MILTON-FREEWATER — A local romance author is about to make it big in the world of book publishing.
But when Simon & Schuster releases “Pride, Prejudice and Cheese Grits” in June, thousands of romance readers will have already download and read the work by Milton-Freewater author Mary Virginia Munoz.
“Big publishers usually don’t want books that are already released but that is changing,” Munoz said.
The relatively new author, who has completed eight books in the past five years, noted she is not the only online author to be sought out by Simon & Schuster, a powerhouse New York publishing company.
Famous science fiction author Hugh Howey also caught the company’s attention after the successful online release of his “Wool” series.
“Now they are looking and seeing if there are (online) authors out there they want to publish,” she said.
Starting this summer, Simon & Schuster will begin releasing Munoz first book of three in her “Austen Takes the South” series written under the pen name of Mary Jane Hathaway and originally released online by Munoz in January 2013.
“Pride, Prejudice and Cheese Grits” is about a modern-day Jane Austen by the name of Shelby Rose, a Civil War historian on a college campus. Fate would have it that one of the heroine’s biggest critiques, also a Civil War historian, gets hired by the same college. What follows is conflict and romance with a good number of hurdles on the pages.
“You want things to go well for your friends,” Munoz said, noting a good romance novel is nothing like a good life. “If this is a character in your book you do not want everything to go well.”
What has gone well for Munoz is her growing readership in the series, which includes an unexpected following.
“I actually have a large male readership because of all the Civil War stuff. It’s odd. I will get grandpas writing me about Colt .44s,” she said.
Munoz is currently writing the third book in the series, all three of which will be printed and sold through Simon & Schuster starting June.
They aren’t her first books in print.
Munoz’ stared writing in 2009 when she was working at Penrose Library at Whitman College. It took her two years to finish her first book.
“Now I can finish one in four months,” she said. “But now I realized the output that you give everyday gets you closer to the ending. And I also realized revising the first chapter for six months wasn’t really getting me any closer.”
Her first book in print, “Season of Joy,” was published by Harlequin early 2012 under the pen name Virginia Carmichael. Her contract would include two other books in the series. “Season of Hope” was published November 2012. Her final book with Harlequin, “A Home for her Forever Family,” will be released this fall. The first two books sold about 75,000 copies each.
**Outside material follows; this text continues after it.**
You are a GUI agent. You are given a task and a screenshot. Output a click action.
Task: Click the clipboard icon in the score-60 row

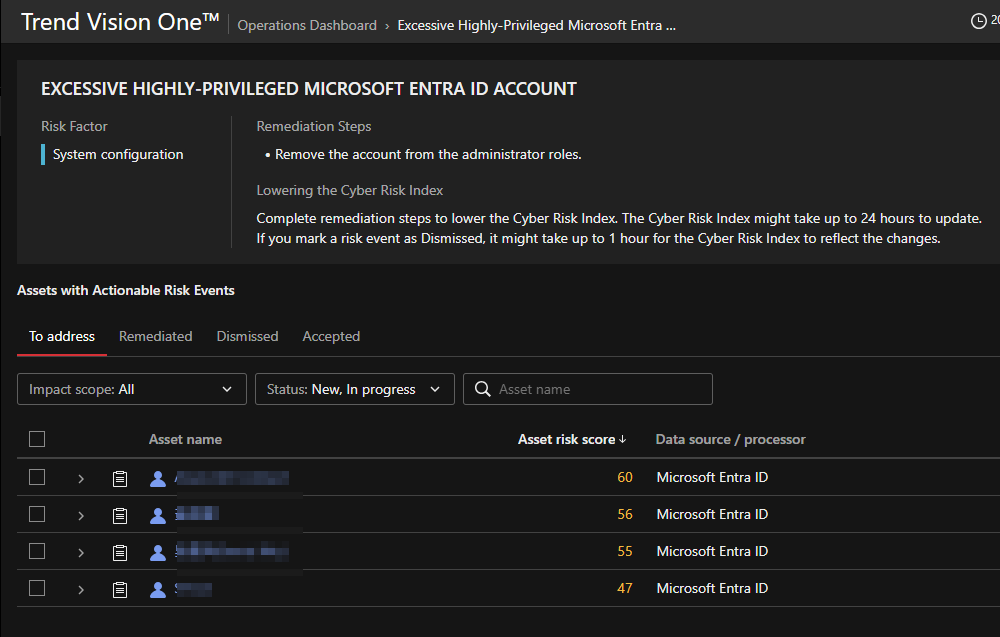[x=120, y=478]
Munoz said she is grateful to have published with Harlequin, but added the company targets specific markets that didn’t always fit with books she wanted to write. And the company made it clear they had no interest in publishing her “Austen” series or other books that just didn’t fit.
Rather than hunt for another book publisher, Munoz decided to self publish online.
It turned out to be the right choice. Soon she was making more money on her “Austen” series than she was with Harlequin.
“Suddenly Harlequin was not looking so attractive,” she said.
Munoz said she would have continued to self publish online, but Simon & Schuster contacted her via her Facebook.
“Their editor, first she apologized for stalking me, then she asked if I was interested in talking to them,” Munoz said.
Munoz was interested, and about six weeks later she cut deal with the publisher.
As for her writing style, Munoz is very much a contemporary Christian romance author. But her characters face many struggles.
“A romance novel, generally you could describe it as a journey,” Munoz said. “The journey would be the couple becoming a couple at the end. What doesn’t work is to make your characters happy. That doesn’t work. You have to make them very unhappy, and that is hard.”
Munoz added that when she writes she makes sure there is a connection between the character and the diffusion of the plot.
“You should treat it like someone is trying to diffuse a bomb, in that you can’t make it easy for characters,” she said. “And they have to have something invested in it for them.”
As for sex scenes, Munoz said “there are 50 shades of romance novels” and hers are near the white end of the spectrum.
“Sweet and inspirational, not edgy or spicy,” Munoz described. “If something would happen it would be off the page and the characters would be married.”